→ SELECTED TEXT:

───

Go, Went, Gone by Jenny Erpenbeck

Author:  Jenny Erpenbeck
Translator: Susan Bernofsky

The cover to Go, Went, Gone by Jenny ErpenbeckNew York. New Directions. 2017. 320 pages.

In her latest novel, Go, Went, Gone, Jenny Erpenbeck, 2018 Puterbaugh Fellow, addresses the current refugee crisis that has had far-reaching political ramifications on both sides of the Atlantic. Her protagonist, Richard, a widower and retired classics professor, undertakes a project to interview refugees from Africa who have staged a hunger strike in Berlin to protest their legal limbo. In a work that is at once fiercely urgent and profoundly meditative, Erpenbeck underscores the central truth that the engagement with the Other inevitably entails a reckoning with the self.

Now available in Susan Bernofsky’s deft and supple translation, Go, Went, Gone alludes through its title’s conjugations to the one activity that the German government sponsors for the refugees: language classes. However, this title also suggests the experiences that several of the refugees relate to Richard: the departure from a homeland racked by war and poverty, the desperate and hazardous journey to Europe, and the eventual disappearance in a bureaucratic process that refuses to allow them to arrive officially in Germany. Further, Go, Went, Gone suggests Richard’s situation at the beginning of the novel as he retires from his academic position, vacates his office, and contemplates the ultimate departure of his own mortality.

───

→ RAW DATA:
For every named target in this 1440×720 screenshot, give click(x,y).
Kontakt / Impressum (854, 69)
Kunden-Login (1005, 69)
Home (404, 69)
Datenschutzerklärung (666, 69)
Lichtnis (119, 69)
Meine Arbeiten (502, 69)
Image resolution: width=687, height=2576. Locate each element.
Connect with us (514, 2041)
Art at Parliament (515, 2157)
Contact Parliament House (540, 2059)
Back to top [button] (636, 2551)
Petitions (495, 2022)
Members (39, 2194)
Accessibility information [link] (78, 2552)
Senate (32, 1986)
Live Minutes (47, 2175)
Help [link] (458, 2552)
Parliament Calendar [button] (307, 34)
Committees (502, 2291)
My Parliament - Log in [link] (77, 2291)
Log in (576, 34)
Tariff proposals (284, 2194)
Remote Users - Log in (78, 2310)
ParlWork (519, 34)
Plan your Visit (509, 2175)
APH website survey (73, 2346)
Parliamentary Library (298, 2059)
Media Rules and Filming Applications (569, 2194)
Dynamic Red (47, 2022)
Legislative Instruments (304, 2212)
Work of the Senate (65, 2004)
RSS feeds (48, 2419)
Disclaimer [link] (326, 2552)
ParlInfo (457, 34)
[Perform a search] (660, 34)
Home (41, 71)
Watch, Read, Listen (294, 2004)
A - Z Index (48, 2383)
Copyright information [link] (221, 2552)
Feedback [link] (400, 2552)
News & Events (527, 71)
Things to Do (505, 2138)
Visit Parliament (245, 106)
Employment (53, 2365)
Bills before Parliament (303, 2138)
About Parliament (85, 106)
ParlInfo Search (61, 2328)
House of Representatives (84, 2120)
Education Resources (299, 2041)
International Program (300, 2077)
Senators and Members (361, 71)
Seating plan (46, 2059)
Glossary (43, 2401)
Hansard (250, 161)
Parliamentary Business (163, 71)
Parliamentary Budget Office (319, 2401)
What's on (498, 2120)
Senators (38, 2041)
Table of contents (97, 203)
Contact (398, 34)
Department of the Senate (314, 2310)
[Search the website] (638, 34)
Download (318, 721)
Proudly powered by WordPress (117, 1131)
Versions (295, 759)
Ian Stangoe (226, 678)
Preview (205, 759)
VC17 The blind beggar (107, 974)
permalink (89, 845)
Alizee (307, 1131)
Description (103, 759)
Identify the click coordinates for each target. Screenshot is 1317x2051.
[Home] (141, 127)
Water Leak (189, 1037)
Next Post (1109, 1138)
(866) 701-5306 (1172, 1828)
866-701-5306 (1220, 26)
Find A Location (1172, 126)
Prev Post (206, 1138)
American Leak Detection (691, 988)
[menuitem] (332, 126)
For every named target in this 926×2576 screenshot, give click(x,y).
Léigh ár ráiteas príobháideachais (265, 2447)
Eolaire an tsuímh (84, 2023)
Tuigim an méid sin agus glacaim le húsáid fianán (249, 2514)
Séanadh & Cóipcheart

───

→ EXERCISE REQUIREMENTS:
A - Answer these questions using the review of Go, Went, Gone:
(i) What was Richard's profession before he retired?
(ii) Whom does Richard set out to interview?
(iii) What is the one activity the German government sponsors for the refugees?
B - Please repeat the part of the review starting with "Author:  Jenny Erpenbeck" and going on through "with the self.".

→ PROBLEM SOLUTIONS:
A -
(i) He was a classics professor.
(ii) Refugees from Africa who have staged a hunger strike in Berlin to protest their legal limbo.
(iii) Language classes.

B -
Author:  Jenny Erpenbeck
Translator: Susan Bernofsky

The cover to Go, Went, Gone by Jenny ErpenbeckNew York. New Directions. 2017. 320 pages.

In her latest novel, Go, Went, Gone, Jenny Erpenbeck, 2018 Puterbaugh Fellow, addresses the current refugee crisis that has had far-reaching political ramifications on both sides of the Atlantic. Her protagonist, Richard, a widower and retired classics professor, undertakes a project to interview refugees from Africa who have staged a hunger strike in Berlin to protest their legal limbo. In a work that is at once fiercely urgent and profoundly meditative, Erpenbeck underscores the central truth that the engagement with the Other inevitably entails a reckoning with the self.